I have this error with a simple php5 and apache2 install on my gentoo.

Forbidden

You don't have permission to access /php4-cgi/phpinfo.php on this server. 

Here my httpd.conf resume.

```

User web

Group web

```

```

<VirtualHost *:80>

        ServerName localhost

        Include /etc/apache2/vhosts.d/default_vhost.include

        <Location /var/www/localhost/htdocs/php4>

                AddHandler php4-cgi .php

        </Location>

        <Location /var/www/localhost/htdocs/php5>

                AddHandler php5-cgi .php

        </Location>

        <IfModule mpm_peruser_module>

                ServerEnvironment apache apache

        </IfModule>

</VirtualHost>

```

```
DocumentRoot "/var/www/localhost/htdocs"

<Directory "/var/www/localhost/htdocs">

        Options Indexes FollowSymLinks

        AllowOverride All

        # Controls who can get stuff from this server.

        Allow from all

        Order allow,deny

        Allow from all

</Directory>

```

My directories : 

```
myGentoo ~ # ls -l /var/

drwxr-xr-x  3 root root  80 Mar 18 20:37 www

myGentoo ~ # ls -l /var/www/

drwxr-xr-x 3 web web 72 Mar 18 20:37 localhost

myGentoo ~ # ls -l /var/www/localhost

drwxr-xr-x 3 web web 232 Mar 21 20:33 htdocs

myGentoo ~ # ls -l /var/www/localhost/httdocs

-rwxr-xr-x 1 web web 3638 Mar 21 18:12 favicon.ico

-rwxr-xr-x 1 web web   45 Mar 18 20:37 index.html

drwxr-xr-x 8 web web  680 Mar 21 17:59 net2ftp

-rwxrwxr-x 1 web web   20 Jan  7  1980 phpinfo.php

-rwxrwxr-x 1 web web   20 Jan  7  1980 phpinfo.php4

-rwxrwxr-x 1 web web   20 Jan  7  1980 phpinfo.php5

```

I'm very very lost because i search around the web about how to set, and nothing talk well about that, when i see the tutorials it seems to be automatically good after the installation without set nothing ...   :Crying or Very sad: 

----------

## etouche

I see that a lot people comes and check this post ... But no answer ...

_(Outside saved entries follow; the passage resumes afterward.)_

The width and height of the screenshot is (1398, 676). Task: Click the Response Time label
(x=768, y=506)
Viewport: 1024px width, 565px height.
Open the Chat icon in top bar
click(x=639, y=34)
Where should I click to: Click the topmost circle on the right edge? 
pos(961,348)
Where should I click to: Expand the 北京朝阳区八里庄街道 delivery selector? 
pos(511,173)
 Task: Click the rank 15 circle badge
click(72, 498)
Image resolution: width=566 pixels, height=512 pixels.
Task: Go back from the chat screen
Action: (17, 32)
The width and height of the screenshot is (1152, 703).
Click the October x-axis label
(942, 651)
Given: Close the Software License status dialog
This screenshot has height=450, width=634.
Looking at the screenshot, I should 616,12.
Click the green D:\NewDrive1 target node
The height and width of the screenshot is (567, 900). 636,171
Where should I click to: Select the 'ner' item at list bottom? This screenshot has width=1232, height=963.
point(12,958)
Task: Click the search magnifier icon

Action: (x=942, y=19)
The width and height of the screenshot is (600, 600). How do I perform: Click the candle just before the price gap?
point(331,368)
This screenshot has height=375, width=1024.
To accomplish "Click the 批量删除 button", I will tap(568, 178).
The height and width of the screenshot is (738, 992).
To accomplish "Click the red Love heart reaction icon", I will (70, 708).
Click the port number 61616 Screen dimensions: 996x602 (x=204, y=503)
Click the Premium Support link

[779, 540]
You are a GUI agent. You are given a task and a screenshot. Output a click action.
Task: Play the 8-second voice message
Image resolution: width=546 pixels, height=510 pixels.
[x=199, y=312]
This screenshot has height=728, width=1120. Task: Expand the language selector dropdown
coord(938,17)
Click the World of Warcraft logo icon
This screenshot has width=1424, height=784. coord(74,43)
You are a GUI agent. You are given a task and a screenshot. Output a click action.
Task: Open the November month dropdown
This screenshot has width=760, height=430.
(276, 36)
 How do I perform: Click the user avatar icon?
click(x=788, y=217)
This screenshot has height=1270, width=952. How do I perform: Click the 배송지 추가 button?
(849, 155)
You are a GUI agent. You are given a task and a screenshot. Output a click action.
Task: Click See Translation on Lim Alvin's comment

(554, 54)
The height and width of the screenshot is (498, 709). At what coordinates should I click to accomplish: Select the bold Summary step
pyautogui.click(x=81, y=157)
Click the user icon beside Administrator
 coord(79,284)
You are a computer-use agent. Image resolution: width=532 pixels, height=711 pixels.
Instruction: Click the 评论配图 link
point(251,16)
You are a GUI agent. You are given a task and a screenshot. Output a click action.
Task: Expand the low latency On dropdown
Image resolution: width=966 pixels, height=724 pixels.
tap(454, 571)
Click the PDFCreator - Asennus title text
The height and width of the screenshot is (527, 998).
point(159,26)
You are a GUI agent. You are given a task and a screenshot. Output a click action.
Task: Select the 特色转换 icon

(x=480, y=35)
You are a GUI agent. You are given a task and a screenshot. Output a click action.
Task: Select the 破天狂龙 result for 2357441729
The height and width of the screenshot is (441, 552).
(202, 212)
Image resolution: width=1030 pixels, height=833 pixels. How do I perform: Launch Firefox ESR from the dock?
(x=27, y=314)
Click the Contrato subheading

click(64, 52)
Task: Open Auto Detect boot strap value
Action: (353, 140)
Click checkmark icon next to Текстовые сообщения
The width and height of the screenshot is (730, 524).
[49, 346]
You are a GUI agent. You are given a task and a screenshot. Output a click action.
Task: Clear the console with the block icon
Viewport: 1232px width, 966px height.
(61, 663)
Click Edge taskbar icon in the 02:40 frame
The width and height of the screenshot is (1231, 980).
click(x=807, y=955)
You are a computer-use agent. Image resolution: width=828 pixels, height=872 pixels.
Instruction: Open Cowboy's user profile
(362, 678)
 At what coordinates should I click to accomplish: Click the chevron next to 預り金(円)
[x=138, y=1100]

Someone knows about how to set : 

=> /var/www/  

=> /var/www/localhost/

=> /var/www/localhost/htdocs/

----> owner and chmod ?

A least i thing is the first point to check.

Then the httpd.conf about the user and group settings, Directory ...

 :Arrow:  So thanks to answer at least about the directories ownership settings.   :Exclamation:   :Question:   :Idea: 

I take good tutorials too  :Wink: 

----------